“Budget 2026 Protects Revenue but Leaves the True Cost of Alcohol Unaddressed”
Daily Maverick reports:
“Excise duties on alcoholic beverages will rise by 8 cents on a 340ml can of beer or cider, 15 cents on a 750ml bottle of wine, and R3.20 on a 750ml bottle of spirits. While technically compliant with inflation, these adjustments do not reduce affordability, will not shift consumption patterns, or address the broader fiscal pressures caused by alcohol-related harm.”
Other Articles on Same Topic
- Alcohol industry welcomes inflation-linked excise increases (Cape Argus)
- SAAPA pre-budget campaign: tax reform can’t wait, alcohol’s true cost is paid in lives (TimesLive)
- Spirits industry warned excise tax could exceed R100 per bottle ahead of budget (The South African)
Assessment
SAAPA SA’s Daily Maverick piece is a significant and welcome contribution to the discussion because it directly challenges the assumption that inflation-linked alcohol excise tax increases are adequate. As the alliance makes clear, alcohol harm costs South Africa between 10% and 12% of GDP annually – but behind that figure are overcrowded trauma units, gender-based violence, road traffic injuries, fetal alcohol spectrum disorders, and communities bearing a burden they did not choose.

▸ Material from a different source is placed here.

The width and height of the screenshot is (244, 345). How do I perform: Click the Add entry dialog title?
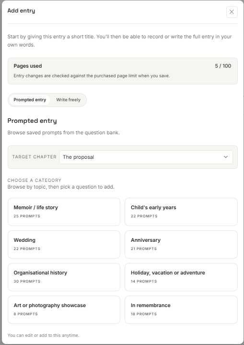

Merely keeping pace with inflation does nothing to reduce alcohol affordability, lower population-level alcohol consumption, and reduce the burden of alcohol harm and costs. It is a decision to maintain the status quo while the harm continues.
The alcohol industry’s responses to the budget confirms the point. Diageo South Africa welcomed the outcome, noting that it kept excise on spirits below the “symbolic” R100-per-bottle threshold. Heineken South Africa described it as promoting “fairness, stability, and long-term sustainability.” The National Liquor Traders Council praised the “predictability and moderation” of the excise framework. When every major alcohol industry actor welcomes a tax outcome, it is a reliable signal that the policy is ineffective in promoting people’s health and reducing population-level alcohol consumption.
SAAPA SA calls for above-inflation excise tax increases aligned with public health evidence, harmonisation of beer and wine excise rates with spirits based on tax per litre of absolute alcohol, and a track-and-trace system modelled on tobacco control. Each of these measures addresses a known gap: the current excise structure undertaxes beer relative to its alcohol content, incentivising production and marketing of the most widely consumed beverage category. As previously documented, the alcohol industry’s aggressive lobbying ahead of the budget was explicitly aimed at securing this inadequate outcome.
The Treasury’s commitment to continued stakeholder consultations on excise tax review in 2026 opens a window for advocates to advocate for a multi-year, above-inflation alcohol taxation framework that uses excise tax policy to tackle the true cost of alcohol harm.